Later records, give us some names for the thatcher's assistants... In 1443, Katherine Coke and Alice Carleton each received 2½d a day. For: ‘drawing thatch and serving the thatchers‘; at Hedon in Yorkshire. They yealmed 2d worth of barley straw and mixed the mortar for the ridge.
The wives of other craftsmen also became involved in the craft... As has been mentioned, on large building projects thatch was used not only to protect masonry over winter; but to roof temporary workshops on the site...The erection of these ‘lodges’ was often the responsibility of the site’s master mason. In 1448 the wife of one such craftsman, was paid for ‘bringing straw’ to thatch the mason’s lodge... Elyzabeth Janyns being paid for four days work at Merton College, Oxford. She received 12 pence for her trouble. And one Somerset clerk's wife, helped out with some thatching at Bath, in the early sixteenth century... With her husband, the parish clerk, she was paid, to not only gather and bind the straw for thatch; but also to assist the thatcher...

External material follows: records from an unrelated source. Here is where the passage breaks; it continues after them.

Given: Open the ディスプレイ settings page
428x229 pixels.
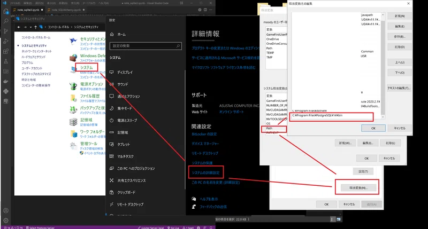Looking at the screenshot, I should pyautogui.click(x=125, y=72).
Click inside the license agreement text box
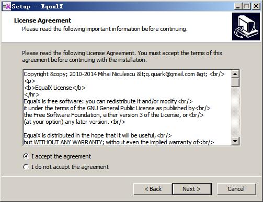 (x=127, y=108)
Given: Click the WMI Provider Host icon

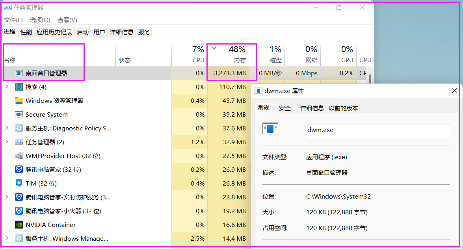Looking at the screenshot, I should (x=19, y=156).
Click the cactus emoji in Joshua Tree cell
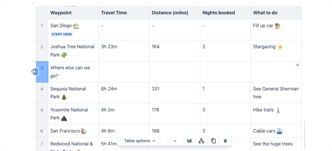 pyautogui.click(x=64, y=55)

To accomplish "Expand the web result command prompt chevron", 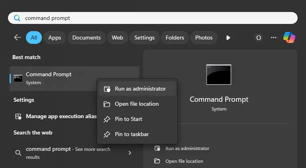I will pyautogui.click(x=130, y=153).
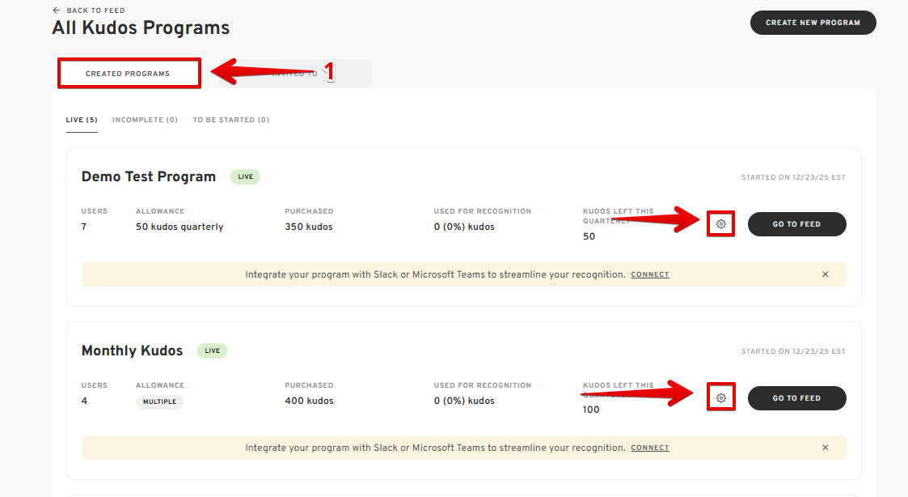The image size is (908, 497).
Task: Open the Demo Test Program title
Action: 149,176
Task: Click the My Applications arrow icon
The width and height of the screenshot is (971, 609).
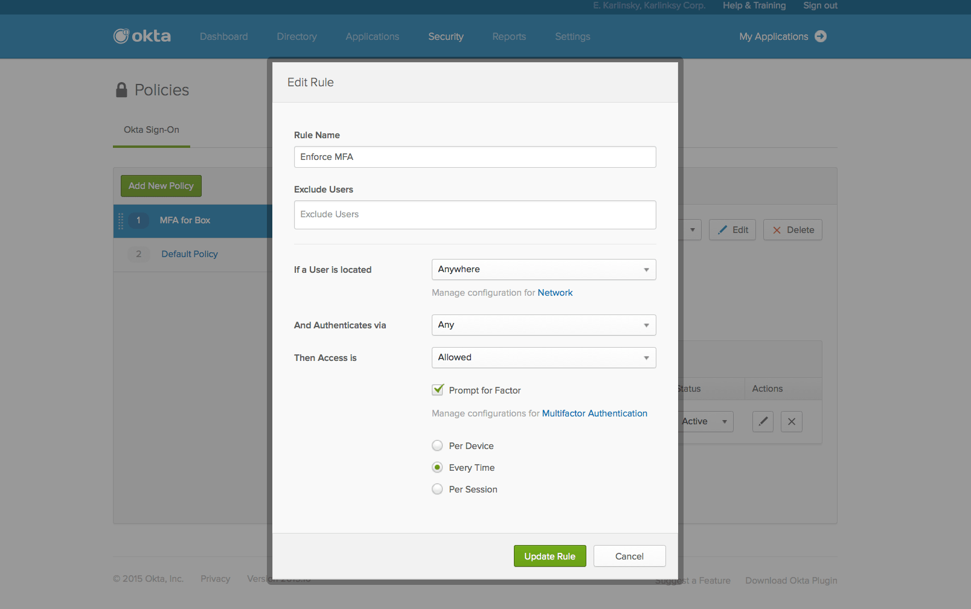Action: (820, 36)
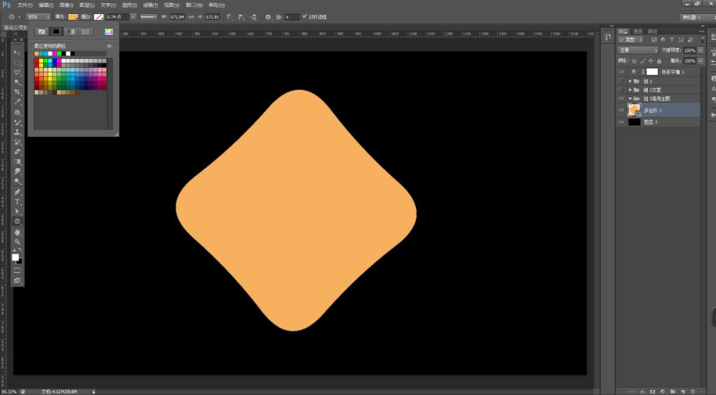716x395 pixels.
Task: Choose the no-color fill option button
Action: 42,31
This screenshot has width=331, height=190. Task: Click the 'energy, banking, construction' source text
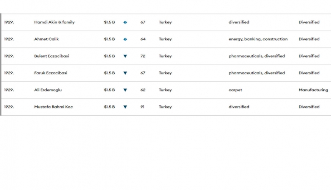click(x=258, y=39)
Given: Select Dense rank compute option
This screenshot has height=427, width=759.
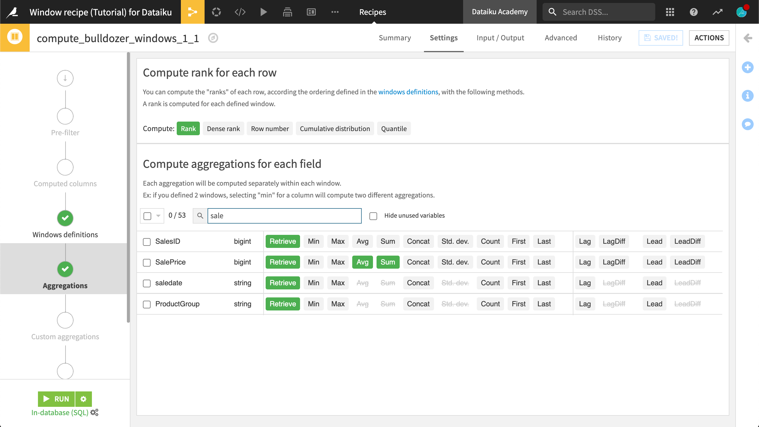Looking at the screenshot, I should [223, 128].
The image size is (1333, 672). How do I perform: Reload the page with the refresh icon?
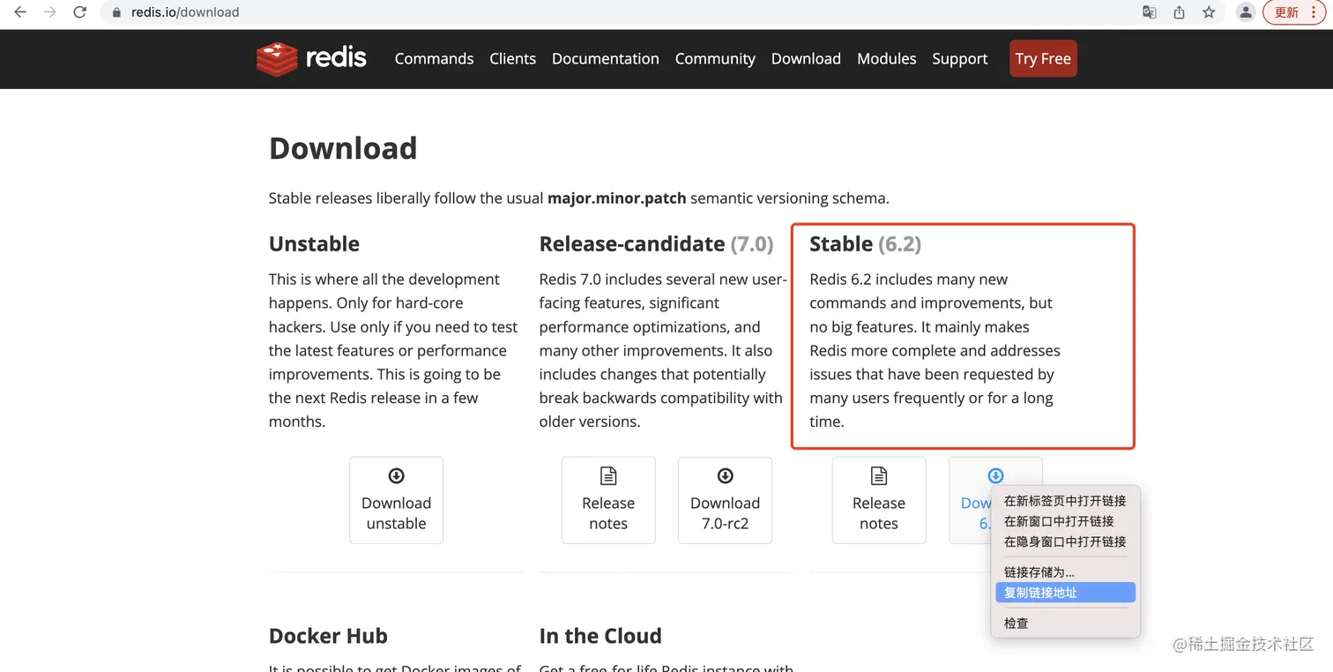pyautogui.click(x=80, y=12)
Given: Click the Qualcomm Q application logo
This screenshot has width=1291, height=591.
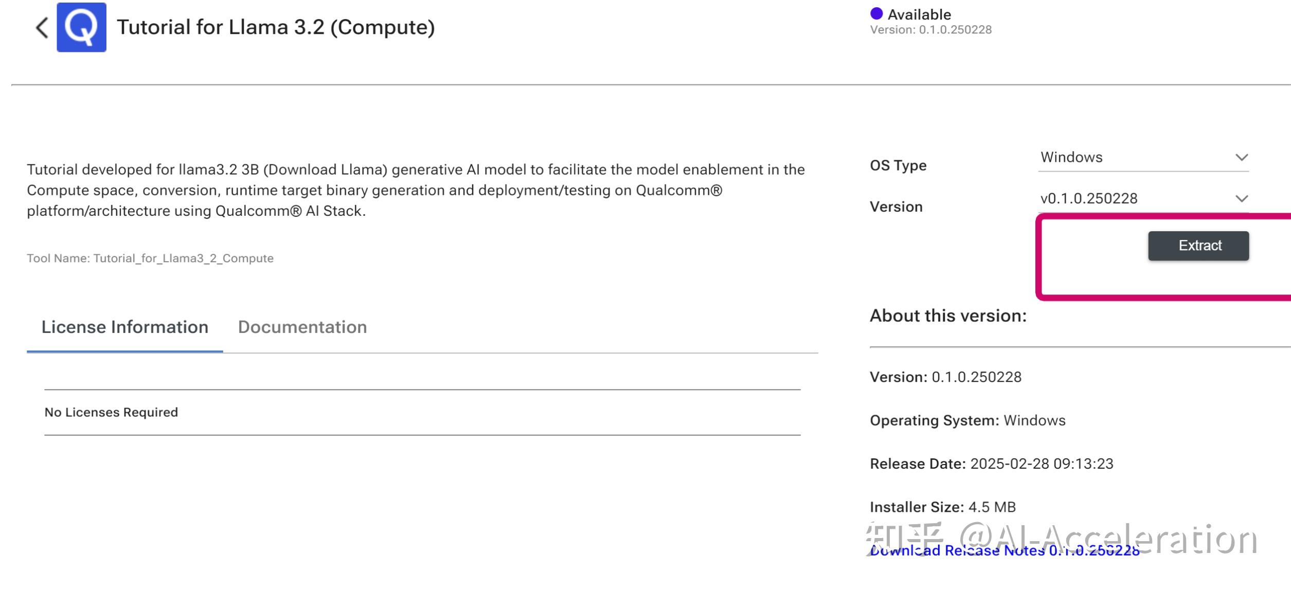Looking at the screenshot, I should pyautogui.click(x=81, y=27).
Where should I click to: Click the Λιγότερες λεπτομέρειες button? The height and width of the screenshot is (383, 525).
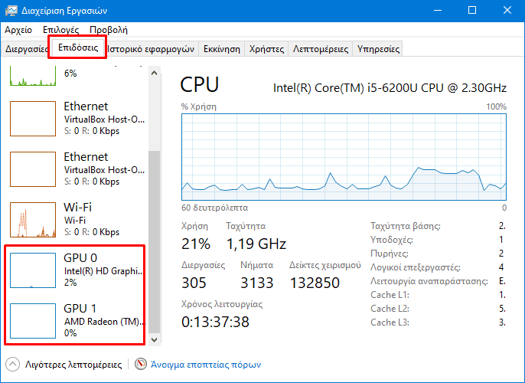[x=73, y=365]
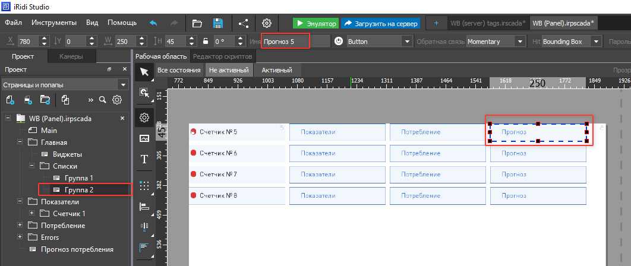Select Группа 1 in project tree
The image size is (631, 266).
pyautogui.click(x=79, y=178)
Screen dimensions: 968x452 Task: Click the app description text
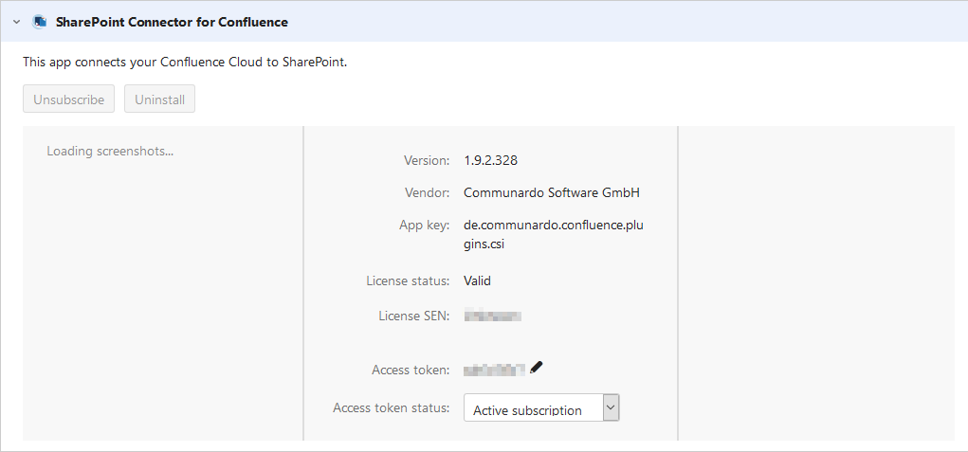pos(185,63)
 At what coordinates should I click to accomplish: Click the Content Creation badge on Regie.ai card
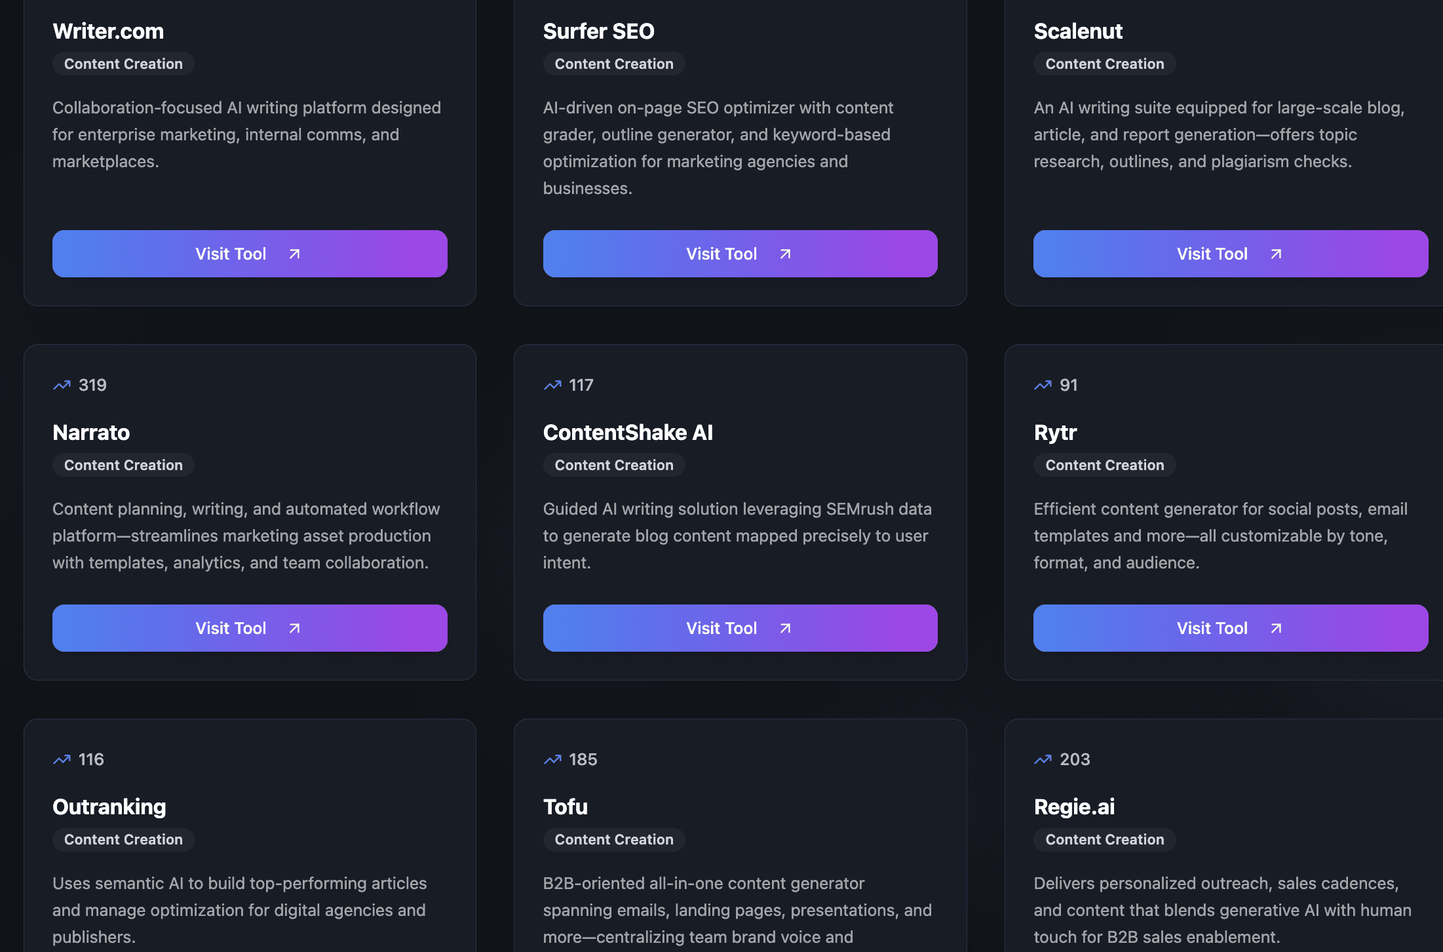1104,840
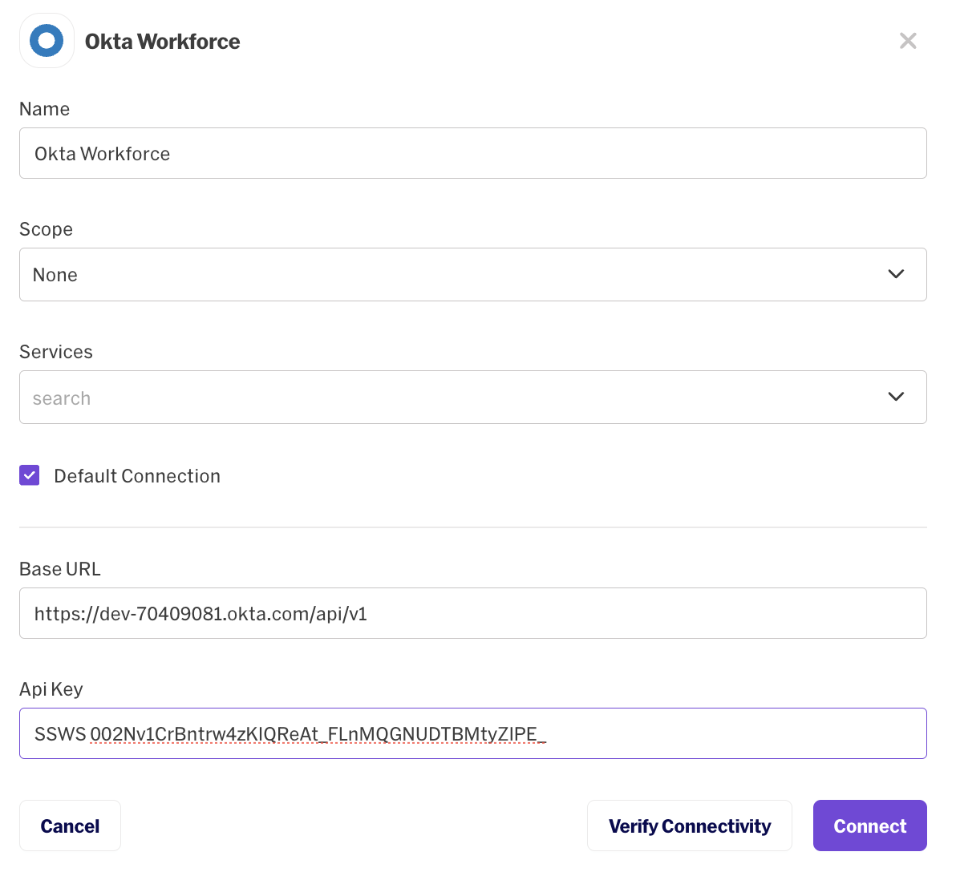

On site... A busy scene from a French, fifteenth century manuscript. Of interest are the thatchers working in the centre right; with one possibly being assisted by a lady, with her back to us, seemingly holding the ladder. The centre left depicts a plasterer, working on completed thatched buildings. These roofs are finished with a mortar ridge, which extends down the gables...
Three women, four days... This invoice, dated 1793, records the employment of ' three women four days at 9d a day'. As ever it seems these ladies, working at Sherbourne in Gloucestershire; were labouring for a thatcher; who was earning double their wage...
In June 1751 one Jane Seymour was noted as ‘helming of straw’, in Shefford Buckinghamshire; working with her husband John, who ‘served the thatcher’.
A similar working set up of a thatcher, with labouring women, was described in 1870's Wiltshire by local writer Richard Jefferies. In 'Wildlife in a Southern County', he describes his local thatcher as a man of 'no little consequence... the most important perhaps of the village craftsmen.'; full of 'infinite gossip'. The author noted that this thatcher had things well organised. On both ricks and houses he stayed up the ladder, laying thatch. An assistant was engaged, just bringing up full yokes of long straw and thatching spars. He was in turn, being helped by two or three women; doing the backbreaking jobs, of yealming and yoke filling. This gang must have covered quite an area of roof, in a long nineteenth century working day.
By the end of the nineteenth century, better paid factory and domestic work, gave women building workers some choice. As their wages were always less than the men and the scope of learning any skilled trade was denied them; they seemingly grasped the new job opportunities and soon disappeared from the scene... However some women worked for free. Those married to a thatcher often helped out. Somerset records note an 'Elizabeth Sperring, Thatcher'; living in Westbury Sub Mendip in 1751. With husband Leonard, she baptised a child a year later. He also appears in the records as a thatcher. In 1900, a Hampshire clergyman found most of the long straw yealming; being done by the thatcher's wives... Over five hundred years, after the woman from Ripon, had yealmed for her thatcher...
Helping out… Another pair of hands, are always useful for a thatcher. This Edwardian wife, was likely doing more than just posing. For the Dorset photographer, Mr W. Pouncy; in around 1905
On the Land... Apart from working in the trade, women were also closely involved in the production of cereal straw thatch.
The gathering and storage of the harvest, could literally be a matter of life or death, in a subsistence economy. In times past everyone took part in harvesting the grain and thatch for the coming year. In 1809, the Agricultural Reporter noted, in Oxfordshire that. 'All the women about Baldon reap in harvest...' For working every daylight hour, they received ten shillings a week. Men earning more; showing the darker side of farm work, for women.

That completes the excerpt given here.